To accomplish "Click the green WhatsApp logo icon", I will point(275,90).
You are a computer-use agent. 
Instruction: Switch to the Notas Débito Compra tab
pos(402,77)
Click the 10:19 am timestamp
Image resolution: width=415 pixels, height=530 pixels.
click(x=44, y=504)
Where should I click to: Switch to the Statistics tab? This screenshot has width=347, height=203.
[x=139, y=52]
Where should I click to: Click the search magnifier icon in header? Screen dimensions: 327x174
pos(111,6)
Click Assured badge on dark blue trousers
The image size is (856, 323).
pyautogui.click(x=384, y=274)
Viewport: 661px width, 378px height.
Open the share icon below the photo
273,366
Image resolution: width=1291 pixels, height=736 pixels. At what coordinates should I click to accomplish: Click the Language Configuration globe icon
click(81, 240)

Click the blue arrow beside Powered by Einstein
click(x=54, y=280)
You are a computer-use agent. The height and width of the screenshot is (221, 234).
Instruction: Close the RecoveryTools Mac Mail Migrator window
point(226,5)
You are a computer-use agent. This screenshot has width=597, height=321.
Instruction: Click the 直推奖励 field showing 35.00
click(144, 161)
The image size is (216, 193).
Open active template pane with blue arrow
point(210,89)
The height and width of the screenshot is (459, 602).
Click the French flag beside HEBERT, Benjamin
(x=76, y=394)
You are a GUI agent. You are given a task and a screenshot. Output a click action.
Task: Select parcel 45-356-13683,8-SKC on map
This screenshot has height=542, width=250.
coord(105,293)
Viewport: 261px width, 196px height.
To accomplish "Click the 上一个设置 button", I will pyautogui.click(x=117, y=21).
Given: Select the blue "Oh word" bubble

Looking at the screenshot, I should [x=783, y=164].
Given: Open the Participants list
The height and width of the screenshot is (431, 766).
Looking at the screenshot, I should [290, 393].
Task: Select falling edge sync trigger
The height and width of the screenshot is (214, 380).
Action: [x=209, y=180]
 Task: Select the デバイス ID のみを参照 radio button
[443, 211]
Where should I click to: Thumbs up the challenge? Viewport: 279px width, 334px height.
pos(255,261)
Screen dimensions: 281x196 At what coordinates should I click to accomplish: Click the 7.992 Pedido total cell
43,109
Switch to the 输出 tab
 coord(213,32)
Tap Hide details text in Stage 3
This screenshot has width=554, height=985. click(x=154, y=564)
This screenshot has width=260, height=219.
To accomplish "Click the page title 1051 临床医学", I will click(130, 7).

____________

_Work task_
In the material above, please find every line that includes the word "computer" and copy it.

_Expected output_
You are a computer-use agent. 
You are a computer-use agent. The height and width of the screenshot is (221, 234).
You are a computer-use agent. This screenshot has width=597, height=321.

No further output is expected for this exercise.